Verilmeyen golden sonra yavaş yavaş artan tansiyon, 39’da yerini iki tribünün karşılıklı atışmasına bıraktı.
Her iki tribünün birbirleri üzerine yürümesi, küfürler, atılan yabancı maddelerden biz spor yazarları da nasibimizi aldık. Benim yüzüme gelen bir tahta parçası, Songuç Kürşad’a vuran teneke... Bir ortam düşünün ki, bıraksanız herkes sanki birbirini boğazlayacak...
Yaşananlara sebebiyet veren topluluğuna malesef ‘taraftar’ demek istemiyorum. Çünkü bu taraftarlık değil. Başkanından, genç takım oyuncusuna kadar yüzü kızarırcasına bağırarak rakibini suçlamak, sizin takımınızı kolladığınız anlamına gelmez veya size artı puan kazandıracak bir davranış değildir. Bir camianın en yetkili ismiyseniz, rakibiniz ne yaparsa yapsın, siz kendi camianızı sağduyu çerçevesinde kollamalısınız, olaylara en önde gitmemelisiniz. Tamamen bir ‘İmam – cemaat’ örneği yaşandı tribünlerde.
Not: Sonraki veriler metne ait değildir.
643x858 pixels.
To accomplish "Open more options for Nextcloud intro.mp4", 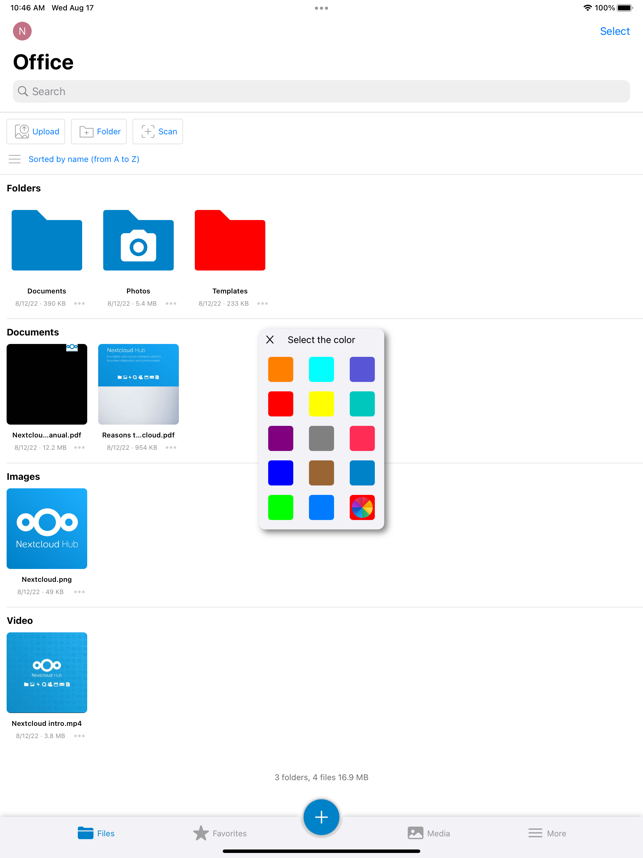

Tribünde yaşananlar sahaya da yansırken, saha içerisindeki hengamede Kaymaklı’da Nazım Aktunç, Doğan Türk Birliği’nden Caner Oshan, Afün Girgen, Emirali Ferhatoğlu saha dışına gönderildi, kaleci Ali Duvarcı çift sarı kartla takımını 10 kişi bıraktı. Tribündeki olaylardan sonra neler oldu da bu isimler gönderildi, pek de belli olmadı açıkçası. Saha giren Kaymaklı taraftarları da cabası oldu olayların! Yardımcı hakem Zekai Töre’yi taraftardan Doğan Türk Birliği oyuncuları korudu, siz düşünün...
Bu olaylardan da Kaymaklı olumsuz etkilendi. Saha dışına gönderilen Oshan takımını tellerin dibinde ikinci yarıya hazırladı. Kaymaklı’da henüz 17 yaşındaki kaleci Efe kaleye geçerken, elinden geldiğince oynadı, oyundan alınan Bayram’ın yokluğu da hissedildi. Baskısını arttıran Doğan karşısında Kaymaklı tıpkı geçtiğimiz hafta G.Gücü karşısındaki olumsuz kimliğine büründü. 67’de Kenan, 82’da Ahmet Coşkun ile Doğan sonuca giderek önemli bir galibiyet çıkardı bu maçta. Ve dış etkenlerden etkilenen Kaymaklı, saha içinde de kendi kendine etti.
Yaşanan olayların gölge düşürdüğü bir karşılaşmaydı. Özellikle devre arasında atılan pet şişeler, tenekeleri ayrı sorgulamak lazım. Futbol Federasyonu ikinci devre ile bu tarz yabancı maddelerin sahalarda yer alamayacağını, sıvıların karton bardaklarda verileceğini, bu maddelerin sahalarda bulunması halinde de ilgili kulübe ciddi cezalar verileceğini duyurmuştu. Diyelim ki bu şişeler, tenekeler kantinden satılmadı. O zaman birinin başına ciddi birşey gelmeden, sahaya girişlerde de izin verilmemesi için uygulama başlatılması şarttır!